Gezonde leefomgeving
Volgens het PBL moet de overheid meer verantwoordelijkheid nemen voor collectieve zaken zoals een stabiel en duurzaam energiesysteem, een robuust natuurnetwerk en een gezonde leefomgeving. Daarenboven moet ze burgers de ruimte en mogelijkheid bieden om in beweging te komen en stappen te zetten voor de eigen leefomgeving. Een echte kanteling richting een betere leefomgeving is alleen mogelijk als de bredere samenleving in beweging komt, aldus het rapport.
Zorgen om betaalbaarheid
Uit het publieksonderzoek blijkt dat een meerderheid van de Nederlanders een betere leefomgeving belangrijk vindt, maar zich ook zorgen maakt om de betaalbaarheid van het beleid en om de verdeling van de lasten.

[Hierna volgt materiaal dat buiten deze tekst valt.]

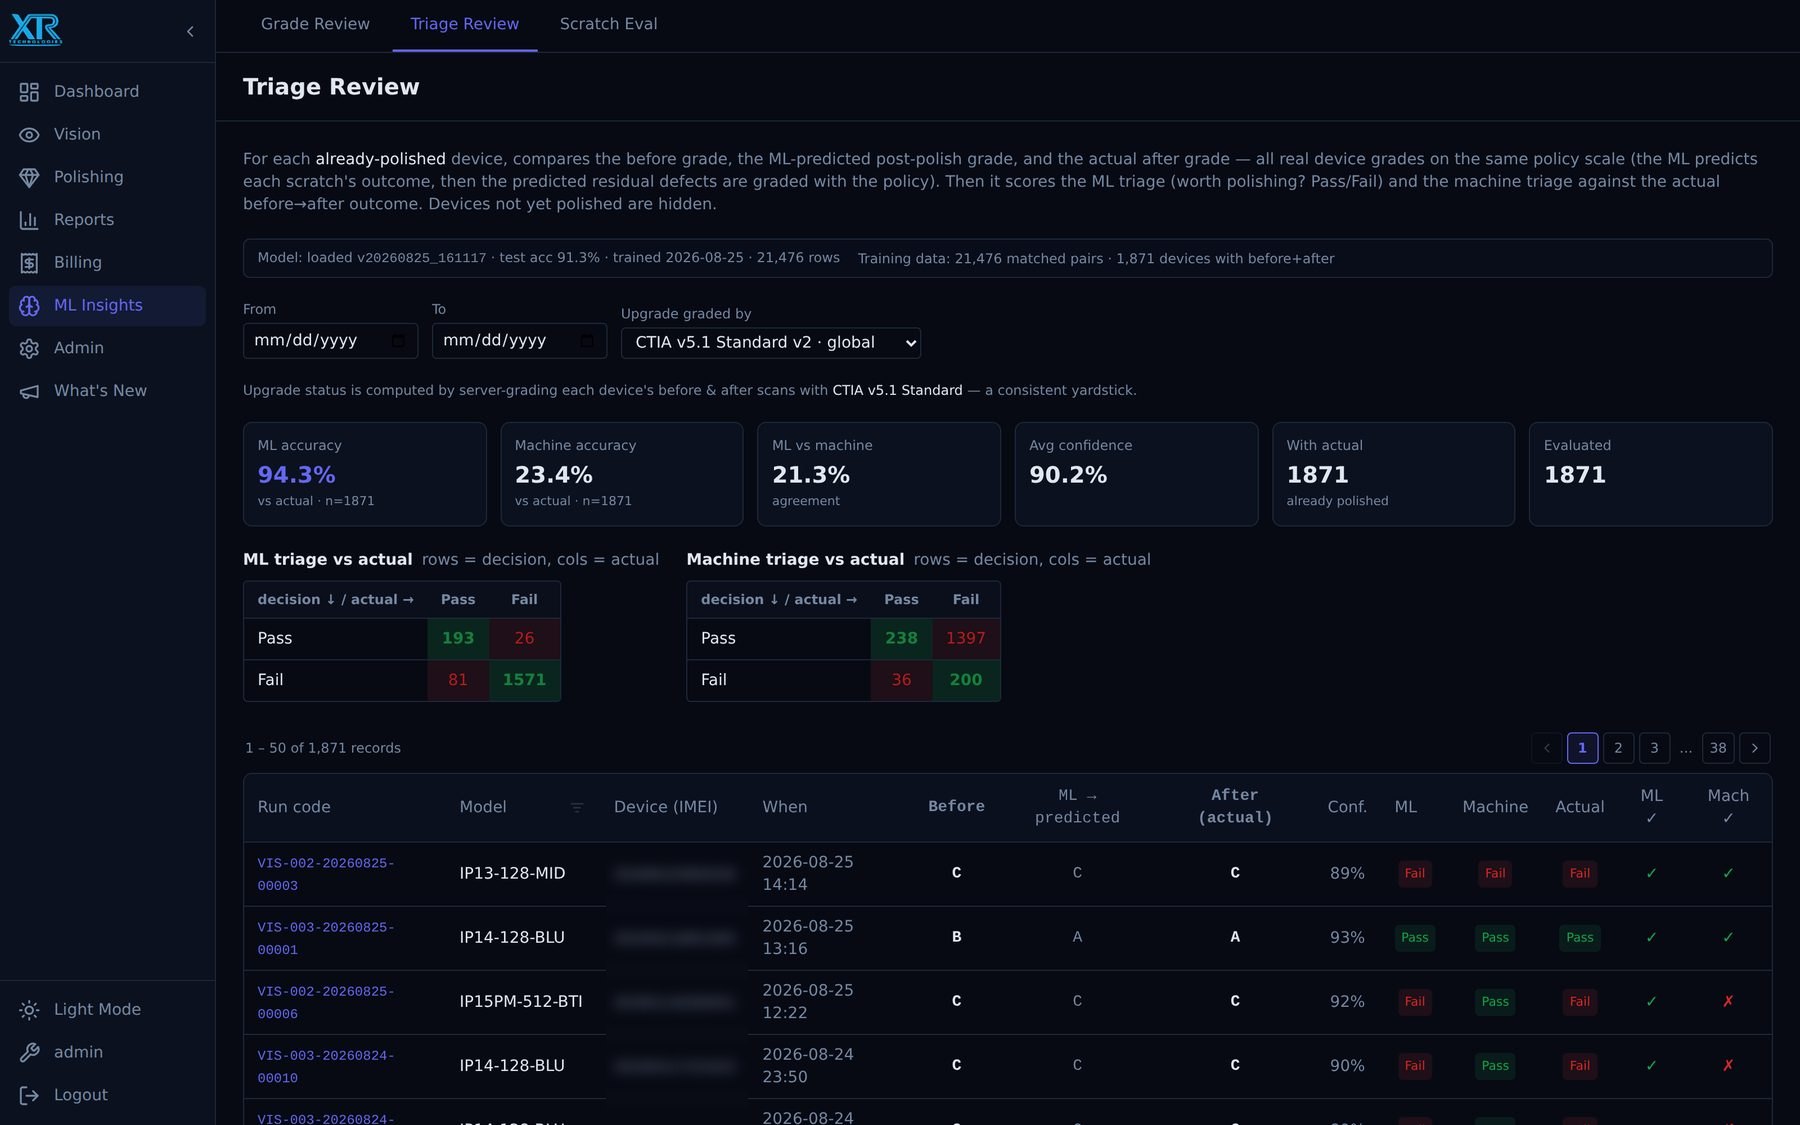Collapse the sidebar with chevron
1800x1125 pixels.
[190, 32]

Daarbij zijn er de nodige verschillen: zo maken respondenten met een beneden modaal inkomen zich vaker zorgen over de kosten van de energietransitie en de betaalbaarheid van duurzaam voedsel. Lager opgeleiden zijn eerder geneigd te vinden dat de inzet voor de leefomgeving wel voldoende is. Ook zijn er verschillen tussen jongeren en ouderen en tussen stadsbewoners en bewoners van het landelijk gebied. Van een tweedeling is volgens het BPL nog geen sprake.
Aansluiting bij burger
„Wat het aanpakken van grote problemen betreft is er de afgelopen jaren in ons land veel beleid ontwikkeld”, stelt Hans Mommaas, directeur van het Planbureau voor de Leefomgeving. „Maar de burger is daarbij nog te weinig in beeld. Enerzijds lukt het de overheid nog maar mondjesmaat om burgers te betrekken bij het beleid en hen te motiveren zelf een bijdrage te leveren, de zogenaamde ‘voorlopers’ uitgezonderd. Anderzijds wordt er te veel van individuele burgers verwacht.”